In other words, the derogatory characterizations of psychologists’ attention to statistics and research design issues used in relativistic critique is reasonable if psychologists do so for merely pedantic reasons. However, theoretical discussions and the assessment of research findings are not everyday activities. Theoretical discussions necessarily require formal reasoning and abstract criteria. These intellectual activities require specialized skills and terminology to bring into focus formal and abstract considerations not important to everyday or literary discourse (see "misplaced abstraction" emphasized in italics in [Quote 2] below).

For example, researchers are reminded of the influences of chance factors by considering statistical significance. Psychologists adopt a conventional level of significance (viz., a = 0.05) because they wish to have a well-defined criterion of stringency when they reject chance factors as the explanation of data (Chow, 1988, 1991). Researchers concerned with reducing ambiguity would have to pay particular attention to controls as the means to exclude alternate interpretations of data. In other words, technical terms such as statistical significance and control are used to talk about the formal requirement necessary for establishing the validity of empirical studies.

EMPIRICAL RESEARCH: EXPERIMENTAL VERSUS NON-EXPERIMENTAL

Some relativistic critics (e.g., Danziger, 1990) do recognize the importance of arriving at unambiguous research conclusions. It has just been shown that questions about statistics and research design are concerns about reducing ambiguity. Yet, relativistic critics dismiss technical concerns as methodolatry. It may be seen that this inconsistency is due to a misunderstanding of the concept, control, in the relativistic critique.

Danziger (1990) argues that contemporary psychologists owe their insistence on using empirical data to three origins, namely, (a) Wundt’s psychophysics, (b) Binet’s study of hypnosis with a comparison group and (c) Galton’s anthropometric measurement. Although these pioneers of psychological research used radically different data-collection procedures, their procedures have all been characterized as experimental by Danziger (1990). Specifically, it is said,

Discussion of experimentation in psychology have often suffered from a misplaced abstractness. Not uncommonly, they have referred to something called the experimental method, as though there was only one, . . . (Danziger, 1990, p. 24, emphasis in italics added) [Quote 2]

To Danziger (1990), the prevalent characteristic of psychological research is to achieve different kinds of control, as may be seen by considering an attempt in psychophysics to establish the absolute threshold for brightness with the Method of Constant Stimuli. An appropriate range of brightness is first chosen. This is "stimulus control." Each of these brightness values is presented to an observer many times. The entire ensemble of stimuli is presented to an observer in a random order. The observer is given only two response options on every trial, namely, to respond either "Yes" (to indicate that a light is seen) or "No" (to indicate that no light is seen). This is "response control."

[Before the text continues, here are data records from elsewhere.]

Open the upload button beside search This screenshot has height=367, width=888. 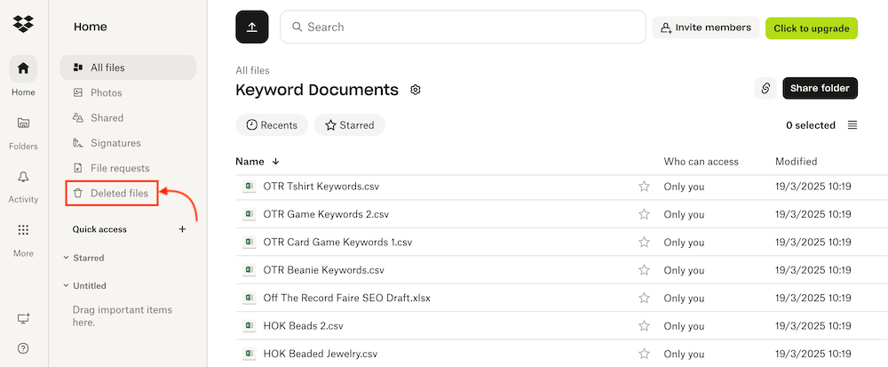[x=252, y=27]
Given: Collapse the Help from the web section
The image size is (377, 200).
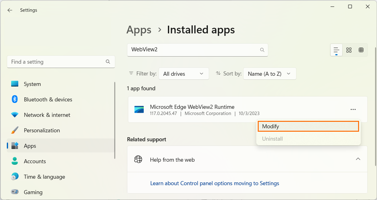Looking at the screenshot, I should point(358,159).
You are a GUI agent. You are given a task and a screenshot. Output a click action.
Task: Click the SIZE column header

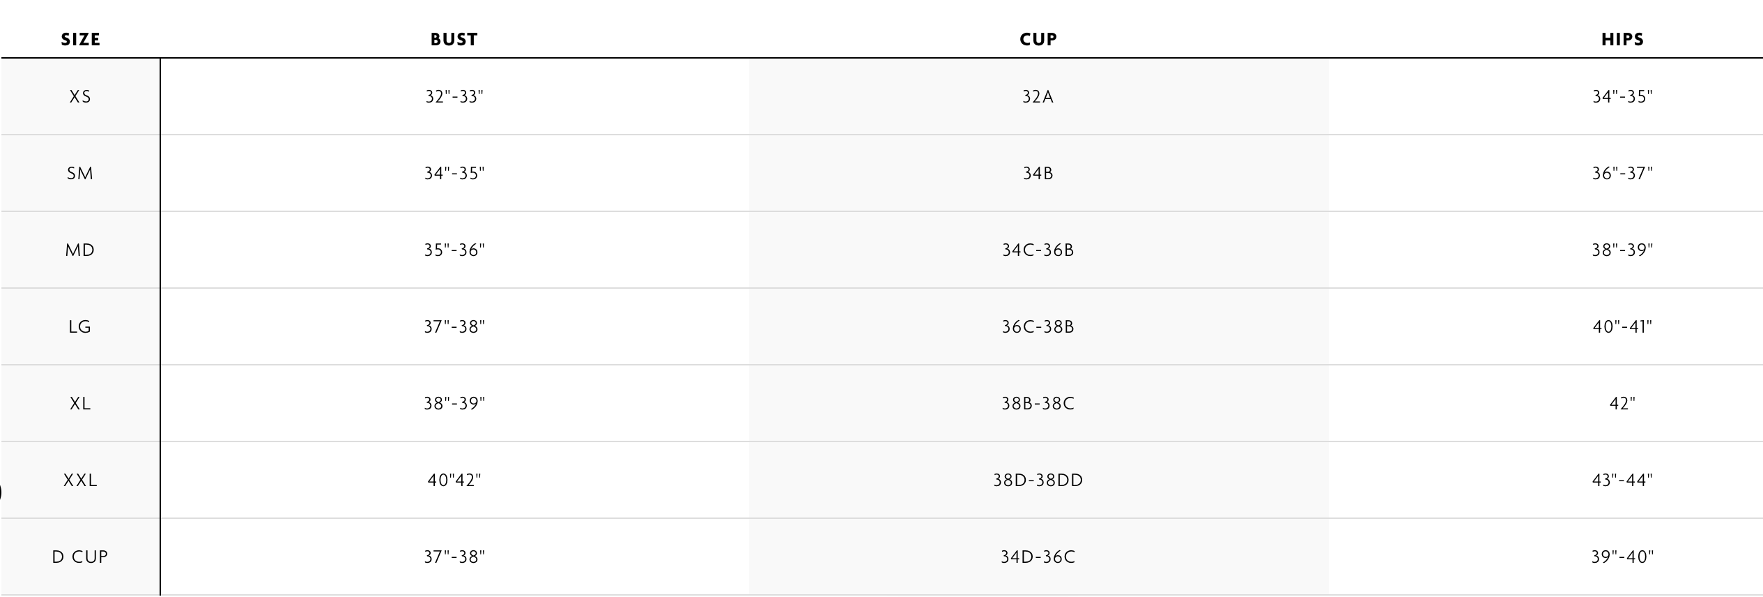81,40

Although stimulus and response controls were achieved in different ways in Wundt’s, Binet’s and Galton’s approaches, "control" was, nonetheless, an integral component of their research. Hence, Danziger (1990) treats them as different ways of conducting experiments. In any case, using stimulus control or response control is objectionable because their introduction constitutes "social control" (Danziger, 1990, p. 137) in the Skinnerian sense of shaping the subjects’ behavior. At the same time, it is said that the purpose of introducing stimulus and response controls in the data collection procedure is considered a means "to impose a numerical structure on the data . . ." (Danziger, 1990, p. 137) in order to use statistics. An implication of this argument is that "control" is not (or need not be) a necessary component of research had psychologists not been so obsessed with quantification and statistics. However, two rejoinders to this interpretation of "control" may be offered.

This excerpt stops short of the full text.